John locke an essay

The final section of the Essay deals with the sections of knowledge. In this view, with the exception of the self and God, all knowledge of existing things is dependent upon sensation. The shortage of real knowledge is fulfilled to some extent by human judgment, which assumes things to be true without actually being aware of the connections. And, according to Locke's commonsense attitude, the major limitations placed upon knowledge reflect that man's mental capacity is appropriate for his character and situation.

After the Civil War ended in 1646, Locke aged 14, was sent to Westminster School in London. He was an able student and was elected a King’s Scholar for his academic merit – a form of scholarship. However, he did not particularly enjoy his time at school; he later wrote a pamphlet “ Some Thoughts Concerning Education ” (1693) criticising the emphasis of public schools on corporal punishment and a dry, narrow, academic outlook. Locke felt education should promote more than book learning, but good morals and the development of reason.

Oxford had enjoyed an influx of scientific inquiry and humanism – Roger Bacon (1220-92), John Wycliffe (1330-84), Desiderius Erasmus (1469-1536) and Sir Thomas More (1477-1535), all had their influence on the colleges. The present head of Christ Church for Locke was the Presbyterian John Owen (1616-83), a Puritan proponent of toleration and independence for Protestant sects and an earlier supporter and follower of Oliver Cromwell (1599-1658). (Owen travelled with Cromwell into his wars in Scotland and Ireland). Avoiding a career in theology and despising the dry Scholasticism (although the techniques and knowledge were of great use to his mind), Locke concentrated his studies on medical science at Oxford and later held teaching and diplomatic positions until meeting up with Lord Ashley Cooper in 1666 (later Earl of Shaftesbury). The position of a don was Locke’s preferred ambition and would have loved to live his whole life at Oxford – but events altered this path and he was illegally ejected on political grounds in 1684 from his studentship at Christ Church.
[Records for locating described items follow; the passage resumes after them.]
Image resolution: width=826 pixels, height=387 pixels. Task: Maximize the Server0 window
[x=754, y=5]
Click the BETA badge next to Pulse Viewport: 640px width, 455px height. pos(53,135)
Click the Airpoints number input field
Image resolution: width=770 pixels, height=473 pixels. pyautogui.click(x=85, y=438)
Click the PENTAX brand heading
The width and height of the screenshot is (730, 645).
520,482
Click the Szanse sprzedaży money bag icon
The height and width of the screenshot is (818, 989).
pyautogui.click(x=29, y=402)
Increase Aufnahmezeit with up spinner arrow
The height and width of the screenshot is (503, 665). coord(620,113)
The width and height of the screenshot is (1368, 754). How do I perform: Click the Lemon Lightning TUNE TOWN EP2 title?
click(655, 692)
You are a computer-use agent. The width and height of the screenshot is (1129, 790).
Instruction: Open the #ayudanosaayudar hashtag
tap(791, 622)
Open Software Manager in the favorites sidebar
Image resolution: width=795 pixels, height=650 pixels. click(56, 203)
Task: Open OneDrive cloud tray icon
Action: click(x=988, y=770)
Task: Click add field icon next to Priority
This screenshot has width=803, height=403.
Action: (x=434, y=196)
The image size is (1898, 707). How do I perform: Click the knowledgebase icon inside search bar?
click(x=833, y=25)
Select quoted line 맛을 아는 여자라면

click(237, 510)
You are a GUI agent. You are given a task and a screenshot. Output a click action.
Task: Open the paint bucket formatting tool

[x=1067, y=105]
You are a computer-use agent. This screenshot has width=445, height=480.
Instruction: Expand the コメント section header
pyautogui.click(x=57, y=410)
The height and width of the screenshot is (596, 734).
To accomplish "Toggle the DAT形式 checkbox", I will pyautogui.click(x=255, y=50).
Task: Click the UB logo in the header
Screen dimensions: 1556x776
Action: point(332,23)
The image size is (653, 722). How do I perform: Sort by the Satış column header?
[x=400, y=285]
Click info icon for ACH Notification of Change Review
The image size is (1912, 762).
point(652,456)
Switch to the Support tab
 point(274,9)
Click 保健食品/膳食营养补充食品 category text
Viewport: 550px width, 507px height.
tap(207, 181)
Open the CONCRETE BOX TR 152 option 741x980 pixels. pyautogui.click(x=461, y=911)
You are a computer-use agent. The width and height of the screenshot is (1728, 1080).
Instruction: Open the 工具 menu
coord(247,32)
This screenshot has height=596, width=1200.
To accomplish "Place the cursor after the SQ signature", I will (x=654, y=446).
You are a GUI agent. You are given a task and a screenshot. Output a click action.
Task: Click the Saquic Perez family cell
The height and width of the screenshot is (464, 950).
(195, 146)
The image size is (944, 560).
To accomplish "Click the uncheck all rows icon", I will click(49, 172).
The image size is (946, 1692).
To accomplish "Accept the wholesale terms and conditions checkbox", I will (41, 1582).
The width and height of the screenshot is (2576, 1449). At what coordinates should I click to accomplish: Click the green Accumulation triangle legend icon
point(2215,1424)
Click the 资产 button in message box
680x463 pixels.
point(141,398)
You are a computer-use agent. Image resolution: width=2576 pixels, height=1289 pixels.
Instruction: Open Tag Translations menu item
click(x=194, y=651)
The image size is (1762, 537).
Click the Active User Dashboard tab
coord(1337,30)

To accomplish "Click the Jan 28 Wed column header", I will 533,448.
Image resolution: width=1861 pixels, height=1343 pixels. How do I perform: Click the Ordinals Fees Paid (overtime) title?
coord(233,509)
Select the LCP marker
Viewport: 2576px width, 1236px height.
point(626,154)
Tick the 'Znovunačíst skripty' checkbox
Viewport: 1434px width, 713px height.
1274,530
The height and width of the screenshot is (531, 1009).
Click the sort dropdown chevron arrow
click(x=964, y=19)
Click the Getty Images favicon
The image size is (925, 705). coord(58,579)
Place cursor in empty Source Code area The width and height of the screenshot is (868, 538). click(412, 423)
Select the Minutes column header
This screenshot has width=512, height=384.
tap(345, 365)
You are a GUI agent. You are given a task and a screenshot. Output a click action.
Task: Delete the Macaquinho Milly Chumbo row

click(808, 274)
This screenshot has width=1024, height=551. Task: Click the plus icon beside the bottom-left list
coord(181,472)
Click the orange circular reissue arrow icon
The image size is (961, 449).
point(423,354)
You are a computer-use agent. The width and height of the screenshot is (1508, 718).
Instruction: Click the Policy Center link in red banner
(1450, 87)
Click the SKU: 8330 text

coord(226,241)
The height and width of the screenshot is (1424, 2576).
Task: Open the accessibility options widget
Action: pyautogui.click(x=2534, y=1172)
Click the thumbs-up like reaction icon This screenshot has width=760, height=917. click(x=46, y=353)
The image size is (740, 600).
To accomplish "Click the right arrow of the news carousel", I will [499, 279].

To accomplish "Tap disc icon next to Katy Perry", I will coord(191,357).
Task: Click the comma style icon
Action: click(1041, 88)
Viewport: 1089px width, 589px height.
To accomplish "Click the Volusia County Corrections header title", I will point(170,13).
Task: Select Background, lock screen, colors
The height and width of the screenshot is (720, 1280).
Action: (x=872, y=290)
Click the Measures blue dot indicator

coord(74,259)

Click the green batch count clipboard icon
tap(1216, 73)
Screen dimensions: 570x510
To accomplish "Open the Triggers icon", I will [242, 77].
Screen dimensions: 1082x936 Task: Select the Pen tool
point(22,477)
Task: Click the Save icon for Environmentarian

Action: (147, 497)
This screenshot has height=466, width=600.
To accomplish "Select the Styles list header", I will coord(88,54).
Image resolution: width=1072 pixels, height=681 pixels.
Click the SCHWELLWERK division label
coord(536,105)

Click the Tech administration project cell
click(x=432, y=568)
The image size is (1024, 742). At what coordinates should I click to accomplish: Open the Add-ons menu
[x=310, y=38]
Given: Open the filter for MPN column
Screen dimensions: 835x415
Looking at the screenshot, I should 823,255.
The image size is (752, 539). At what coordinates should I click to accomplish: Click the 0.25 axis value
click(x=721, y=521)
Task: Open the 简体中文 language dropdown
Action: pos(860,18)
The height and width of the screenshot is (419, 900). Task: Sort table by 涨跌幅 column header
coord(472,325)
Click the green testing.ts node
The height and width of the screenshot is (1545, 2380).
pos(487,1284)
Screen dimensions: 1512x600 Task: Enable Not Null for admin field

The “Two Treatises of Government” (1690) offered political theories developed and refined by Locke during his years at Shaftesbury’s side. Rejecting the divine right of kings, Locke said that societies form governments by mutual (and, in later generations, tacit) agreement. Thus, when a king loses the consent of the governed, a society may remove him—an approach quoted almost verbatim in Thomas Jefferson’s 1776 Declaration of Independence . Locke also developed a definition of property as the product of a person’s labor that would be foundational for both Adam Smith’s capitalism and Karl Marx’s socialism.

John locke an essay

john locke an essay

The “Two Treatises of Government” (1690) offered political theories developed and refined by Locke during his years at Shaftesbury’s side. Rejecting the divine right of kings, Locke said that societies form governments by mutual (and, in later generations, tacit) agreement. Thus, when a king loses the consent of the governed, a society may remove him—an approach quoted almost verbatim in Thomas Jefferson’s 1776 Declaration of Independence . Locke also developed a definition of property as the product of a person’s labor that would be foundational for both Adam Smith’s capitalism and Karl Marx’s socialism.